I guess Bad Company were kind of a move away from neurofunk back to a more aggressive, riff-based sound (a bit like No U Turn but less blaring and bombastic) and the fact that they shared their name with a ‘70s rock megagroup that played arenas seemed really appropriate. But generally it seemed like by the early 2000s your choice was either the linear fastplod sound with increasingly baroque basslines OR a much smaller scene of pretty tepid sounding liquid funk Fabio type d&B. There was a little micro-scene of “back to chopped-to-fuck breakbeats” that recovered my interest a little, but it didn’t seem to go anywhere. Oh and running parallel but really a different scene altogether, there was breakcore – but that was just mostly too daft to dance to.

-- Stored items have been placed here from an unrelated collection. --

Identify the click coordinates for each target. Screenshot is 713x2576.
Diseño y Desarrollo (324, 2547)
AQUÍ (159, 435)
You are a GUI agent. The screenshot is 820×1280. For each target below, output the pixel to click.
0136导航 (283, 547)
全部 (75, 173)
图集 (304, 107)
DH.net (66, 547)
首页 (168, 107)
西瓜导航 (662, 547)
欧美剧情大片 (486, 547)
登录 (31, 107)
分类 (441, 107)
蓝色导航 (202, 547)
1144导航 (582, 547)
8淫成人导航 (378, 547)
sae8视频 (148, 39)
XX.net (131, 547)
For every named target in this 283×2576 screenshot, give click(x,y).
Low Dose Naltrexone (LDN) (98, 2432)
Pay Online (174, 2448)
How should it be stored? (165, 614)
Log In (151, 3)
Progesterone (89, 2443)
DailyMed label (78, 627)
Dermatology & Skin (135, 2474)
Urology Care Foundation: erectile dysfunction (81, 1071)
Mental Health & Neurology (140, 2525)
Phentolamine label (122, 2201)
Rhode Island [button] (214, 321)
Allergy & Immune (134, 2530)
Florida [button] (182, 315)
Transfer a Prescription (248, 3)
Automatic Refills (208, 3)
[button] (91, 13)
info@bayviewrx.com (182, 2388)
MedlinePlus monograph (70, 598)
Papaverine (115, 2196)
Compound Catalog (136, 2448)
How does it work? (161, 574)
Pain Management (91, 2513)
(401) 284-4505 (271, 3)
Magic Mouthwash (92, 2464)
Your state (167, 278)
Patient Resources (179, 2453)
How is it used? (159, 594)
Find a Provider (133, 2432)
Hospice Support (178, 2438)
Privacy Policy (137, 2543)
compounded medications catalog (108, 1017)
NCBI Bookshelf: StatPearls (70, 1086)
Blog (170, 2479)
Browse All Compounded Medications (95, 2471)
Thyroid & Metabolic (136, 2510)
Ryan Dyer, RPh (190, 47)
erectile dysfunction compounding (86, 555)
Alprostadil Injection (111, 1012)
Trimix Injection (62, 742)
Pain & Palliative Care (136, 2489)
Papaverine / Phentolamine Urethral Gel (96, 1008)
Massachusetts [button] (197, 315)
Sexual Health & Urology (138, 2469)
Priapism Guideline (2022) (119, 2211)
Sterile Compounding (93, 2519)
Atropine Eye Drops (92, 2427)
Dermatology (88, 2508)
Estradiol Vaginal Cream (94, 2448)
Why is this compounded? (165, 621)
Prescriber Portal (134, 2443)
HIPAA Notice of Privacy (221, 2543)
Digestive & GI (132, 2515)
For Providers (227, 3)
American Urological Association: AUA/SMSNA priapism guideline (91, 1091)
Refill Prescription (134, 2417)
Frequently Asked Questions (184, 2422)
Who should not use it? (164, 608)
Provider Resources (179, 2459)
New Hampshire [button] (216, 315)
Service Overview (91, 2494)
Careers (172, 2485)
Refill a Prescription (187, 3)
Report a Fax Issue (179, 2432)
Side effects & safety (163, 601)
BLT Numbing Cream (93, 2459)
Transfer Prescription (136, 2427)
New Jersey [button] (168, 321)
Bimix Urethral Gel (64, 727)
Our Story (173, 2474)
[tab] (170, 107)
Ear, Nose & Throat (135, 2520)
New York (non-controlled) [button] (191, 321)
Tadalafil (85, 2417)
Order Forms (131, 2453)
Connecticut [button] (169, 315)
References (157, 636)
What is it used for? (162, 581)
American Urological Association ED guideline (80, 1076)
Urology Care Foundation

Although being founded in London, why more than any other sub-genre of drum and bass, has neurofunk found such a global appeal, particularly in Europe, while in England its appeal has stagnated?
I’m just speculating here but the fact that it's a whiter sound and connects with the sound palette and vibe of other genres like industrial, hard techno, even trance to a degree, would help to explain why it’s become international. In a similar way, dubstep went international when it gradually lost most of its sonic connection to roots reggae and dub. It became this cold, hard sound with these blasting basslines that sounded very inorganic and 21st Century.